I learned its better to be disciplined and refine each area while the paint is wet and mixed on your palette. Some areas (like the large cave walls in the first one) never got the detail they needed.
- Upon seeing the finals in print, I expected more of a "translation" of the image... meaning I thought it would look different shrunk down. Basically, you can see all the detail and you'd better paint tight if you are expecting it to look polished in the end, especially next to smooth digital art in the same book.
- As an original, the viewer is going to look closely at the details over a long period of time; you can't get away with the image getting tighter (through reproducing smaller in print), so there's no fudging hands, faces and important details that you may otherwise be able to get away with on the computer.
- Take reference photos! This is the difference between cartoony illustration and a more realistic "sophisticated" look, that probably is even more important for the painting as an object.
- Take proper photos at the end... know how to color-adjust and hand off a high-fidelity product to the client. I made some mistakes and had to send the client sub-par photos this first time. There's alot to get ironed out, and that's why it took me so long to make this leap!
- Identifying subjects and assignments that can make sellable originals is key to deciding on when to put this effort into a project that could otherwise be done a little faster on the computer. Do you really need to oil paint that spot illo of a flask??
- Oil paints, being inherently transparent are able to be their most crisp and detailed if multiple sessions/layers are used for an area. While its best to attempt finishing each area as you go, crisp details will usually require another pass. Budget your time accordingly.

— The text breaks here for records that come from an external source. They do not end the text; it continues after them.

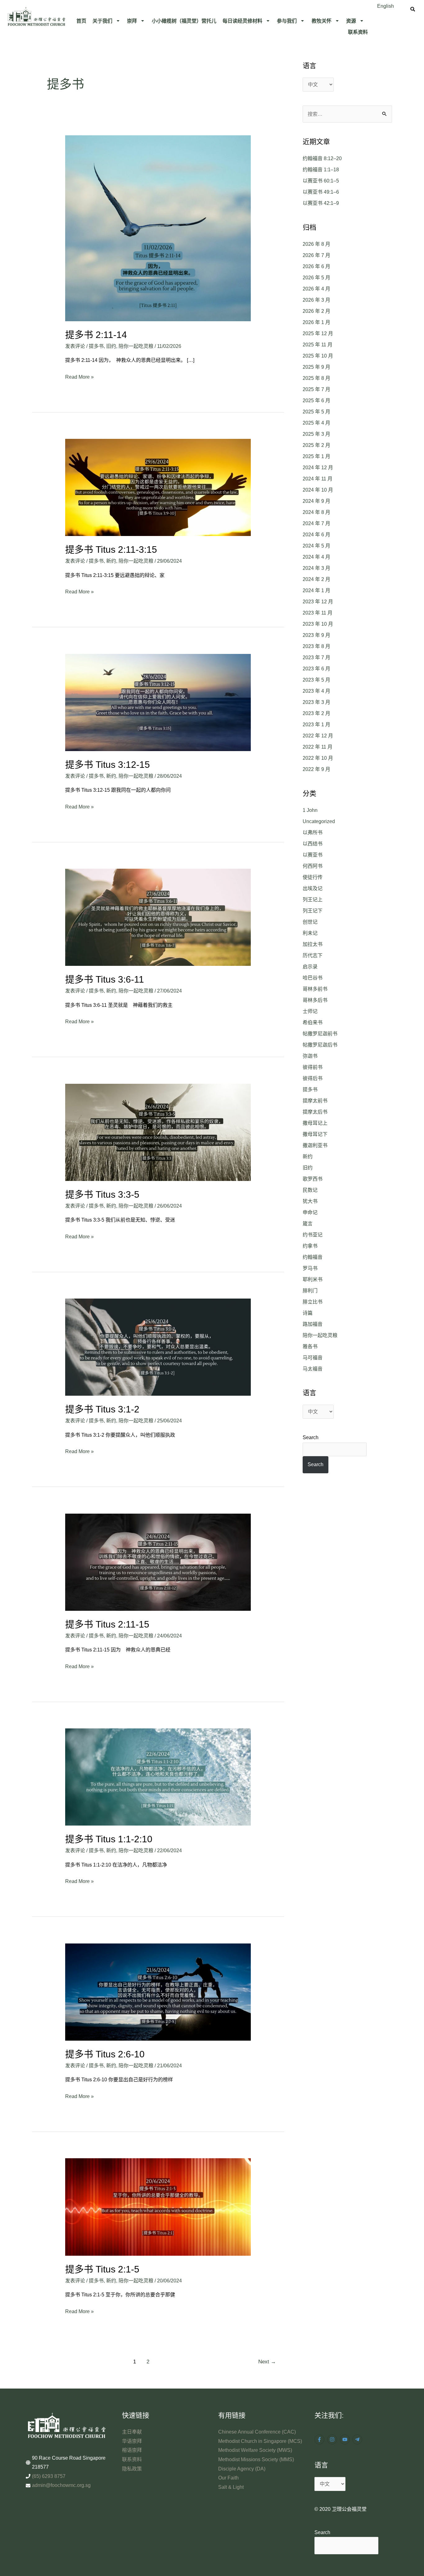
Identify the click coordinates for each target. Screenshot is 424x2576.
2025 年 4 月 (316, 423)
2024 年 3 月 (316, 568)
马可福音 (313, 1357)
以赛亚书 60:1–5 (321, 180)
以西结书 (313, 843)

- It took me about 1.5-2X the time to do a painting in oils than on the computer. I would say the majority of that time was just preparation of the surfaces, palette and cleaning up. The actual painting process was not significantly slower. Factoring in the cost of supplies, I can accurately say oils is twice the time/money cost than computer illustration for my personal style and speed. If I can sell my originals for the same price as the original commission, then I end up even. Obviously this math will vary by artist, size, subject, etc.

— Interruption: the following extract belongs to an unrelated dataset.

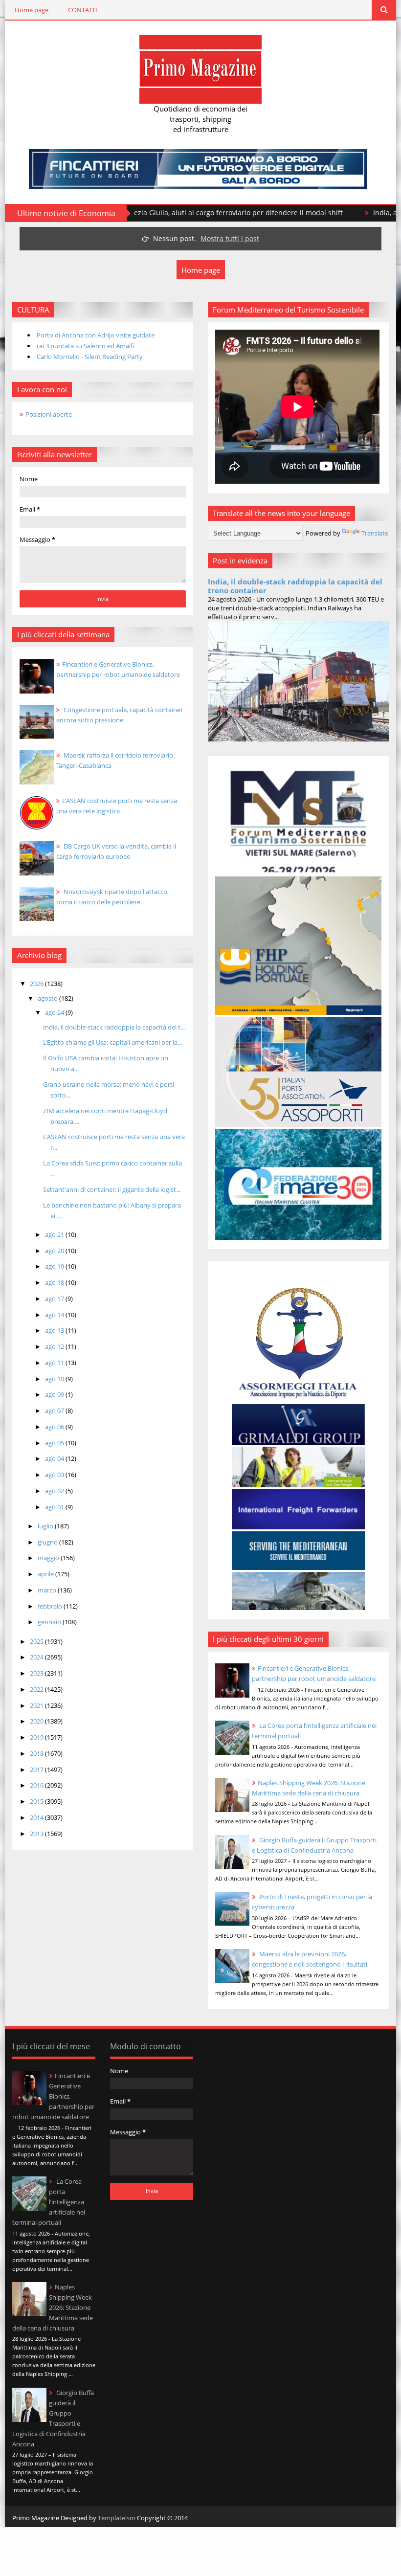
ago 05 (55, 1442)
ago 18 (55, 1282)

- I'm not sure if my oils have the ability to equal my digital work at this point in terms of sheer fidelity and finish. I'll have to do some more paintings and take longer on them to better assess if I can fully change my process over to paint for higher profile jobs.
In summary, the lessons I learned from my first fantasy oils: Two words comes to mind: "Intelligent Crafting". "intelligent" because you need to pick your subjects and compositions with an eye to the speed of painting on a deadline and sale-ability of the original. "Crafting", because I found once I was working on a physical painting and not a computer file, I was beholden to the object and its' refinement to stand up to viewing 30 years from now, representing my skill as an artist, and judged as art outside of its illustrative function in print. This demand by the original "art object" brought the results to be viewed with a higher standard... a good thing if you have the time to give it.